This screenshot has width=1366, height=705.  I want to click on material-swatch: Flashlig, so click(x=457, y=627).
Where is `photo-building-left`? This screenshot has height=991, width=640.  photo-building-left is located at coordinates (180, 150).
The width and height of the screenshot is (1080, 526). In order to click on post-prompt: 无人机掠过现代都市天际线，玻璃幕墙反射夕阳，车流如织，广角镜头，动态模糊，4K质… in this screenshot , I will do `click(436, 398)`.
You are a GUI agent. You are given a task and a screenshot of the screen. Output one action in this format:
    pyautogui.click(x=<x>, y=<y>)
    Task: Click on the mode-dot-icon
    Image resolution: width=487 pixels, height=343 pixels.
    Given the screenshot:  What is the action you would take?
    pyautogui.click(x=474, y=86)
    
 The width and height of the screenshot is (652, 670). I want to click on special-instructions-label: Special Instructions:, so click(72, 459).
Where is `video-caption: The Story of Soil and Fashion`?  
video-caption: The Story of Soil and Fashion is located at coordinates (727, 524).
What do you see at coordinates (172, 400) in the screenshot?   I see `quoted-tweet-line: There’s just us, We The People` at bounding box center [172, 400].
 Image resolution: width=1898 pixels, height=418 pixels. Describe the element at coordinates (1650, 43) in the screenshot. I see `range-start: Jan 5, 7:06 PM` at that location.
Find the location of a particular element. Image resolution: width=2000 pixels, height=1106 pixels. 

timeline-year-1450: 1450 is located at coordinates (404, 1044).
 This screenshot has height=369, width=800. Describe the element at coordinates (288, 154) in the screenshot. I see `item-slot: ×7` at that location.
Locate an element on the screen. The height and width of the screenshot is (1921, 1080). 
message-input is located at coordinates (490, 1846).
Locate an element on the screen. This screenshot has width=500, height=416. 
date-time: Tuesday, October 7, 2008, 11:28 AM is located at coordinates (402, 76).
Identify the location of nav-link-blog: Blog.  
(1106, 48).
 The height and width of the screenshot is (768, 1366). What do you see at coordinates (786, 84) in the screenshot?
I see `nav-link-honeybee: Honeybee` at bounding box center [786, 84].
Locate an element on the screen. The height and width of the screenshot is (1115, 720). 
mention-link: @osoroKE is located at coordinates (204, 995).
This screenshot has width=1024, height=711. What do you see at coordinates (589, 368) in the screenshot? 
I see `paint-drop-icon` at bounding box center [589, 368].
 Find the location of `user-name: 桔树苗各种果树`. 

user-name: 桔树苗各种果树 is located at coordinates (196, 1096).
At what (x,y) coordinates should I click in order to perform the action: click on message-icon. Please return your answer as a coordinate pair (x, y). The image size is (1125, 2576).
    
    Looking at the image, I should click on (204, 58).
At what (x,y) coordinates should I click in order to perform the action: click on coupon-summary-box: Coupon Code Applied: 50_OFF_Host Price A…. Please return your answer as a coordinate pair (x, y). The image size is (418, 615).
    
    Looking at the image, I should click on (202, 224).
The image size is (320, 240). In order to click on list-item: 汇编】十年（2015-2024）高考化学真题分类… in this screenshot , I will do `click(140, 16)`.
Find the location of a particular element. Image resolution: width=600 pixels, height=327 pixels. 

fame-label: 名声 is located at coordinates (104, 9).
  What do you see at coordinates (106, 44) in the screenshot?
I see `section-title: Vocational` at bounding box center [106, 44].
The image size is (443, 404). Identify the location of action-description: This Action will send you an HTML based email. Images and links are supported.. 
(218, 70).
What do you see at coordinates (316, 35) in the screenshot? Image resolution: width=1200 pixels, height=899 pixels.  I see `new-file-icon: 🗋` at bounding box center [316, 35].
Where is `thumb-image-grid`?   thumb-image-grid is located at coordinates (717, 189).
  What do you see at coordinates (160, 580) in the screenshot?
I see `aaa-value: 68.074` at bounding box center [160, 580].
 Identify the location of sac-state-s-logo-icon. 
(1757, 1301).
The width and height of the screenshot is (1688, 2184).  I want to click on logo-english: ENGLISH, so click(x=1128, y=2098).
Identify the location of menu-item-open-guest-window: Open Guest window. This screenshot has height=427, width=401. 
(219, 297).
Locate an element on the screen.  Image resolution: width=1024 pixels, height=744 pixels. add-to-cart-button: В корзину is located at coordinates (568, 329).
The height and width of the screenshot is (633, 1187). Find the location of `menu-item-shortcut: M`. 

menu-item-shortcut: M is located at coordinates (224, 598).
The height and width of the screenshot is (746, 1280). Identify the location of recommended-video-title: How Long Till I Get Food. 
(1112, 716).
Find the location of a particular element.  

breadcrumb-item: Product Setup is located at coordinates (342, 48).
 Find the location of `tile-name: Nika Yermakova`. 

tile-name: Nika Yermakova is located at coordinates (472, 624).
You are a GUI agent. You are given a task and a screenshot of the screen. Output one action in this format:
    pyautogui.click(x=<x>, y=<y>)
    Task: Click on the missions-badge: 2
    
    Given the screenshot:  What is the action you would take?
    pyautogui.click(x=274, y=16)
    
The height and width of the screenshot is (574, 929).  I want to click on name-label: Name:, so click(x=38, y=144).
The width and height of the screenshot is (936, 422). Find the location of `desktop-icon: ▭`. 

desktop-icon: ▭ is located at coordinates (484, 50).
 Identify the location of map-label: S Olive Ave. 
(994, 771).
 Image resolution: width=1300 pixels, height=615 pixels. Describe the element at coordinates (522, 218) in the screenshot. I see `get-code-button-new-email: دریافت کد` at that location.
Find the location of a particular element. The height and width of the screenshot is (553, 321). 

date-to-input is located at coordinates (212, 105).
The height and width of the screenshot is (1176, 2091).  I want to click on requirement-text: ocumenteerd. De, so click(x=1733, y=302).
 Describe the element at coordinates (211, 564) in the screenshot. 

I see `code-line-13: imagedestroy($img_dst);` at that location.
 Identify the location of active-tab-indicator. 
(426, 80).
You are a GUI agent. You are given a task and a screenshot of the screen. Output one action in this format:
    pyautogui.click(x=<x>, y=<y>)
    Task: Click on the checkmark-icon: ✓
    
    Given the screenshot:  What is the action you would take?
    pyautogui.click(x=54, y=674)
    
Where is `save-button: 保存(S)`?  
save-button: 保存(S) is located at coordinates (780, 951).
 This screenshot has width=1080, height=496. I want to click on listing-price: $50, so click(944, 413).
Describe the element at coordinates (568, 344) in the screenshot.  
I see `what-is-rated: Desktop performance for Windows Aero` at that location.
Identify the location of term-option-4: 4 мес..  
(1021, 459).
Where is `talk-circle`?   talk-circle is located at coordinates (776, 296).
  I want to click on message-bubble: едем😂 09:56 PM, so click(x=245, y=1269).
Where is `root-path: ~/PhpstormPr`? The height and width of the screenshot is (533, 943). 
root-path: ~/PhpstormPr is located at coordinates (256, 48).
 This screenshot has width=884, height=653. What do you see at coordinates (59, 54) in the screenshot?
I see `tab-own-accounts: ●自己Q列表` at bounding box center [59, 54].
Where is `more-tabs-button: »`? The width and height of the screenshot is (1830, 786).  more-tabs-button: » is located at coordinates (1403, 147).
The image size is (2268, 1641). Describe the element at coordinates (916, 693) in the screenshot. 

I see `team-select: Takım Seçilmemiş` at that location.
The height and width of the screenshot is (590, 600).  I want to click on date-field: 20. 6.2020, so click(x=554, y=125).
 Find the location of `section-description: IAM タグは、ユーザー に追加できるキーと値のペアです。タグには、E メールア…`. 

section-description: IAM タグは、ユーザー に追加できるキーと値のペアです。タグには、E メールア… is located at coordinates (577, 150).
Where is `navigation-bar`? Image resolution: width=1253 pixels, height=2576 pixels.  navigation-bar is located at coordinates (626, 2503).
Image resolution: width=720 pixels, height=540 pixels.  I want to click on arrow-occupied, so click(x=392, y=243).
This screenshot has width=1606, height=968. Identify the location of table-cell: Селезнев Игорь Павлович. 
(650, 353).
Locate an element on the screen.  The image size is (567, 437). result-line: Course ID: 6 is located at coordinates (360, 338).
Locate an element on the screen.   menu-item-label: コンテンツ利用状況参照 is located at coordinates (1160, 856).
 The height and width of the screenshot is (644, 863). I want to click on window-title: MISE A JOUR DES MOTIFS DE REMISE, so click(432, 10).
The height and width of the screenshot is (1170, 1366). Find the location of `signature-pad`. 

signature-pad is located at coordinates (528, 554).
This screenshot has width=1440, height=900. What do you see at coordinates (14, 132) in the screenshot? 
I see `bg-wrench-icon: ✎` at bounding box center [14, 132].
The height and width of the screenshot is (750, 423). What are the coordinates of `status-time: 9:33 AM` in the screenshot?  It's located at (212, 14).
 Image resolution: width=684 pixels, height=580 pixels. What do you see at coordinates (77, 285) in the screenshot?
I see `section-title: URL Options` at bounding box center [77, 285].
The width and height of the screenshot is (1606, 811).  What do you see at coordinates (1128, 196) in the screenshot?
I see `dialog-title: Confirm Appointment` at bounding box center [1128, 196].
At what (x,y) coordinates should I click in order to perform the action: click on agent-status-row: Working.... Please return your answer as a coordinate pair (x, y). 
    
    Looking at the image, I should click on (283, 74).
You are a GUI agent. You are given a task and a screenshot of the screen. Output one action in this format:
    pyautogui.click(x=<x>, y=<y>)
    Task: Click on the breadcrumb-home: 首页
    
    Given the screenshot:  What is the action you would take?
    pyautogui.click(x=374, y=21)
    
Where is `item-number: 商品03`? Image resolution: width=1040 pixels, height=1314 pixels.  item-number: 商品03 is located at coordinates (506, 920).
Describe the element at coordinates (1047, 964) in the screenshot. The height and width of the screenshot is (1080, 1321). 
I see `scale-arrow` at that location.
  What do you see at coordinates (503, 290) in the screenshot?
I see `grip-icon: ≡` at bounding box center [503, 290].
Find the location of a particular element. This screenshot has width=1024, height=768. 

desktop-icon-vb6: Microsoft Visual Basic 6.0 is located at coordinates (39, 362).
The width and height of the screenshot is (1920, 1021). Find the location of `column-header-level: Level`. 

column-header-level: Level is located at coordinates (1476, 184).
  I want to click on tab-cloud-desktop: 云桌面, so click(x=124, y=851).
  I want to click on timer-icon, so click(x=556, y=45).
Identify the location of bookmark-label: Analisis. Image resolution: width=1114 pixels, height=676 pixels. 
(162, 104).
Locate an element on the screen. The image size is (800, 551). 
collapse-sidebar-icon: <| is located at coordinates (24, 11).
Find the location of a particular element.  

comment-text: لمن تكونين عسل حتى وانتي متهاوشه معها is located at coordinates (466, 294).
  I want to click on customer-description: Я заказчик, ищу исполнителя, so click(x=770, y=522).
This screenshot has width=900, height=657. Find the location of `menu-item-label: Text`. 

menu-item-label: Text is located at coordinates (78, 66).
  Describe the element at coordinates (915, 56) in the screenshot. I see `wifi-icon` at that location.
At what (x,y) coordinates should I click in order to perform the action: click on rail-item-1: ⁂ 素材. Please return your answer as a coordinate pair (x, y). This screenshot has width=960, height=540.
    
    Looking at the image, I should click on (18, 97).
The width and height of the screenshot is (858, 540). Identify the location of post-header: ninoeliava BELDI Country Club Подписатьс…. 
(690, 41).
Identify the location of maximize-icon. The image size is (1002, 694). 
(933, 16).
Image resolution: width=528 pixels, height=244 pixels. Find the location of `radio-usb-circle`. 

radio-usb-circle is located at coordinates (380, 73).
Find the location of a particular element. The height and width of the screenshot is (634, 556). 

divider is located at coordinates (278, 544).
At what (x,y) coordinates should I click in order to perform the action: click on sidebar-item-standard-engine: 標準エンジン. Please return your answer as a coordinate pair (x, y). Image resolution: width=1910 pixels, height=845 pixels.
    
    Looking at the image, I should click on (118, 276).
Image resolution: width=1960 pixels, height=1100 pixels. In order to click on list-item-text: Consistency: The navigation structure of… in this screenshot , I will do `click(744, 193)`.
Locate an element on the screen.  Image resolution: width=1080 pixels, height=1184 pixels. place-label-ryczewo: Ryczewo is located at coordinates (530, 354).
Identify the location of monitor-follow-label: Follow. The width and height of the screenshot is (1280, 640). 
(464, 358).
────────
Can you echo the listing lines from the one containing "is (1115, 720)." through the one containing "center [589, 368].", inclusive?

• **SOLUTION FOR THIS EXERCISE**
Locate an element on the screen. The height and width of the screenshot is (1115, 720). 
mention-link: @osoroKE is located at coordinates (204, 995).
This screenshot has width=1024, height=711. What do you see at coordinates (589, 368) in the screenshot? 
I see `paint-drop-icon` at bounding box center [589, 368].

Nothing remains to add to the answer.